**Page text**
▬▬▬▬▬▬

The production was helped by the fact that Cars 2 models are, relatively speaking, among the least complex from any of the movies. The animation of Mater the tow truck and Lightning McQueen is largely restricted to their face-cum-bonnet area. That means it can be completed much quicker. Fifty percent of Cars 2 animation was done in about four months. “You know, it stops you overworking things,” says Ream. “If something’s not working at 12 weeks it probably won’t work at 14, so you drop it. You’re tougher with yourself. Andrew Stanton’s motto was always ‘fail and fail fast’. That actually really helped us.”

If the film hasn’t been a critical success, or a particularly big box office smash, by Pixar standards (it’s looking unlikely to match Cars’ $462 million worldwide, let alone Toy Story 3’s $1.06 billion), everyone who worked on it is immensely proud of it and wouldn’t have let it out the door were it any other way. “Story absolutely comes first and we don’t release anything we’re not happy with,” reiterates Lasseter. And it’s almost certainly taught everyone some lessons in speed that they’ll need in the future…

On the day we’re at Pixar, the company has announced that it will release two films in 2013: the Monsters, Inc. sequel Monsters University, and one still to be named. Production won’t be getting any slower. When you’re the biggest in your field, there’s a point where you have to become even bigger to do everything you want to do.

“We’ve always *wanted *to do sequels,” says Lasseter about the growth. “It took us ten years to get to a place where we could do a movie a year without a drop in quality. We worked really hard for that. So now we said, ‘Okay, we want to do sequels again but we also don’t want to take away our original movies’. We love doing those. We want to be able to make originals and insert sequels as well. So the way we look at it is that we’re growing to three movies every two years. Some years there will be two Pixar movies; some years there will be one. But we don’t want to drop in quality, which is why we’ve grown from 900 employees to 1,200.”

▬▬▬▬▬▬

**Exercise data**
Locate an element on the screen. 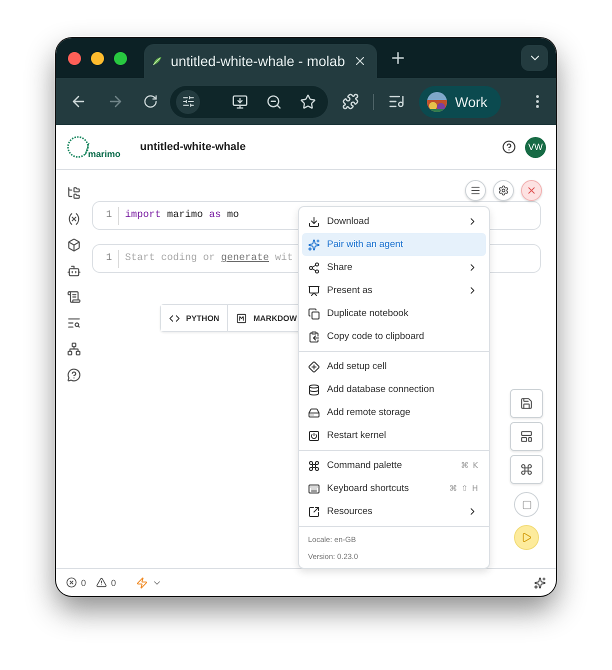 The image size is (612, 670). error-count: 0 is located at coordinates (84, 583). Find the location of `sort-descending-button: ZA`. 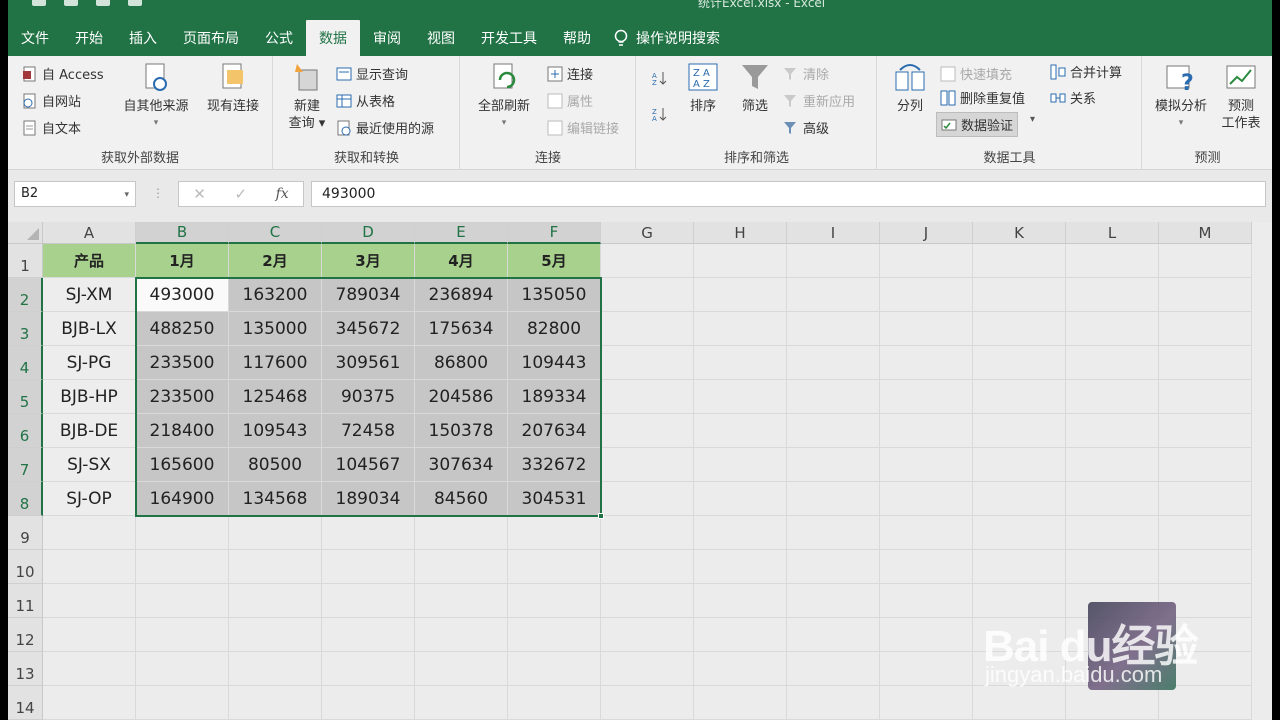

sort-descending-button: ZA is located at coordinates (659, 114).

▬▬▬▬▬▬

**Required action**
In the Pixar text above, how much has the company's staff grown?

**Reply to the exercise**
From 900 employees to 1,200.